I'm reading Alexander Paulin's Introduction to Abstract Algebra, and could not figure out a line in the proof of Sylow's Theorem.
It's on the 24th and 25th page of the notes, quoted below, where the line I don't get is highlighted
Now recall that $S$ is the disjoint union of the orbits of our action
of $G$ on $S$.
(On notation: $Stab(\omega)$ is the stabilizer subgroup; $Orb(\omega)$ is the orbit; and HCF means Hightest Common Factor) :
Sylow’s Theorem. Let $(G, ∗)$ be a finite group such that $p^n$ divides $|G|$, where $p$ is prime.
Then there exists a subgroup of order $p^n$.
Proof.
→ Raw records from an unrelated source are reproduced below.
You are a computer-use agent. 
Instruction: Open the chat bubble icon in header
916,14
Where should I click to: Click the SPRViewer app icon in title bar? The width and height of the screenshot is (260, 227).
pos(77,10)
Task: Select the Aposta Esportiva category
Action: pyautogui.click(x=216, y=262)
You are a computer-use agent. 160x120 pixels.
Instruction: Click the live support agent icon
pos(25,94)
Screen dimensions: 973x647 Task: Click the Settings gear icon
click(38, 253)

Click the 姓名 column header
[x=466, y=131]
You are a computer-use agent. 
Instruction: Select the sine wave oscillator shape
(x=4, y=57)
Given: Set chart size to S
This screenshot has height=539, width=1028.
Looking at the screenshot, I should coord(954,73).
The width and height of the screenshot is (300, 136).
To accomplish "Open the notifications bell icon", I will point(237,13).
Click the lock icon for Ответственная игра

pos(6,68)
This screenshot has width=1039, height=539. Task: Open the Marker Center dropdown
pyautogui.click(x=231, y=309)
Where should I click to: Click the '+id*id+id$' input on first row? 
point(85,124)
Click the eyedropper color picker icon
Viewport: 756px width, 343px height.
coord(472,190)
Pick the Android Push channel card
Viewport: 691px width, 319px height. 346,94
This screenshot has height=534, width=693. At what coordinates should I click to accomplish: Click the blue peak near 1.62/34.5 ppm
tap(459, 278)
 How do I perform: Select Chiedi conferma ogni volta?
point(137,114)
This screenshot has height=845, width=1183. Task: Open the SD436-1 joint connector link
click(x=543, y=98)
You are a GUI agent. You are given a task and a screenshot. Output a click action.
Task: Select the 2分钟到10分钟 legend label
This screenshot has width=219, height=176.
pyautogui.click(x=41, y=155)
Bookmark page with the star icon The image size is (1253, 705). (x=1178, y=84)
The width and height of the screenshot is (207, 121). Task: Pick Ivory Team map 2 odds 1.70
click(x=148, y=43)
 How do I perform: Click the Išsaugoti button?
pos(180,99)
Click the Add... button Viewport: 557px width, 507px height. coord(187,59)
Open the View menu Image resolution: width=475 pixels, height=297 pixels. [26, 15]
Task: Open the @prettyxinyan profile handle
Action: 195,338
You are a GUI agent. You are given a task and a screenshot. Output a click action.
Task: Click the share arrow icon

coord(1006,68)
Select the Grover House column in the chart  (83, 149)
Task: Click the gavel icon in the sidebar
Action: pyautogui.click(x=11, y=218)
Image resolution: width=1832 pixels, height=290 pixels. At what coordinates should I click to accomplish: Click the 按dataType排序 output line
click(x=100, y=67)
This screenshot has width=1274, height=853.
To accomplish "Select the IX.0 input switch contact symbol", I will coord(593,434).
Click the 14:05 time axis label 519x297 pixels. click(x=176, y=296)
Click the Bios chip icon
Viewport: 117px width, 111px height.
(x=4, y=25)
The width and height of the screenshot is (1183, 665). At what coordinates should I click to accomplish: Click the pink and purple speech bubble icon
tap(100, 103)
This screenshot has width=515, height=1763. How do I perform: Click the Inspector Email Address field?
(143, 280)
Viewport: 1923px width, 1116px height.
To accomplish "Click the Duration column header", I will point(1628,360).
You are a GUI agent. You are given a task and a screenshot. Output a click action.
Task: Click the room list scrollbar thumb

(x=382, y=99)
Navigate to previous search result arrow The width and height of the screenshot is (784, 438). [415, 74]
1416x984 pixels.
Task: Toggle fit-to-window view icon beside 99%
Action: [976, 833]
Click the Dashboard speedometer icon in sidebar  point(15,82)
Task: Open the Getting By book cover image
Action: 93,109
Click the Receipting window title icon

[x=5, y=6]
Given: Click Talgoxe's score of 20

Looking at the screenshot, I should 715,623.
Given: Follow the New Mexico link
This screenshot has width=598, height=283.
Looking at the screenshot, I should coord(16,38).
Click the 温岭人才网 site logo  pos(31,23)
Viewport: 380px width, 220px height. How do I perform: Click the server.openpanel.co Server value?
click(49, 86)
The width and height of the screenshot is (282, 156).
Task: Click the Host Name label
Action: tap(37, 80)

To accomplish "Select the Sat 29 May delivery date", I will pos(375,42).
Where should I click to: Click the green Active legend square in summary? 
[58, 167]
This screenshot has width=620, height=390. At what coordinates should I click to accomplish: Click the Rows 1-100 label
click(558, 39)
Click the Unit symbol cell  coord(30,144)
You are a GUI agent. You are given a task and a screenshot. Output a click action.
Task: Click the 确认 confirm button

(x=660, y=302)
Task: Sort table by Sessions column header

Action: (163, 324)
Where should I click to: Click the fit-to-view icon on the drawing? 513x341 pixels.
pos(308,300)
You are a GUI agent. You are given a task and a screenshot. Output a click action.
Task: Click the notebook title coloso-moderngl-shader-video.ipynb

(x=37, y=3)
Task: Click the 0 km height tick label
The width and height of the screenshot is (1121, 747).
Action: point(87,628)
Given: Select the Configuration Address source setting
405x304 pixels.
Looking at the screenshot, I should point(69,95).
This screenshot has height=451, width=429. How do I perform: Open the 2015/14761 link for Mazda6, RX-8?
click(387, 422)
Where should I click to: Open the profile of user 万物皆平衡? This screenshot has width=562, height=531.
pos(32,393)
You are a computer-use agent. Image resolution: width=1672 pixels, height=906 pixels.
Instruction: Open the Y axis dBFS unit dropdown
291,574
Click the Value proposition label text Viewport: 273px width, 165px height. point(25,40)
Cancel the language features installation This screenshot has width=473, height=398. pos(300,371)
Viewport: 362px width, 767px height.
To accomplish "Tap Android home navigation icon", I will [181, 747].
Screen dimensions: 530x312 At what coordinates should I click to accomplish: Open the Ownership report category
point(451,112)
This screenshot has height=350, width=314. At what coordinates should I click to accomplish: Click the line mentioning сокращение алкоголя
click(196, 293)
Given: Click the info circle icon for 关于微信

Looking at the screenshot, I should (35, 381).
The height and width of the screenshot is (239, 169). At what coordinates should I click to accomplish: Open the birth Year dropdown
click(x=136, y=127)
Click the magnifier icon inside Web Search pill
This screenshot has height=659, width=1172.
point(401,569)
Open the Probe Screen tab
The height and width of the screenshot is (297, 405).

Assume that $|G| = p^nm$, where $m = p^ru$ with $HCF(p, u) = 1$. Our central strategy
is to consider a cleverly chosen group action of G and prove one of the stabilizer subgroups
has size $p^n$. We’ll need to heavily exploit the orbit-stabilizer theorem.
Let $S$ be the set of all subsets of $G$ of size $p^n$. An element of $S$ is an unordered $n$-tuple
of distinct elements in $G$. There is a natural action of $G$ on $S$ by term-by-term composition
on the left.
Let $ω ∈ S$. If we fix an ordering $ω = {ω_1, · · · , ω_{p^n}} ∈ S$, then $g(ω) := {g∗ω_1, · · · , g∗ω_{p^n}}$.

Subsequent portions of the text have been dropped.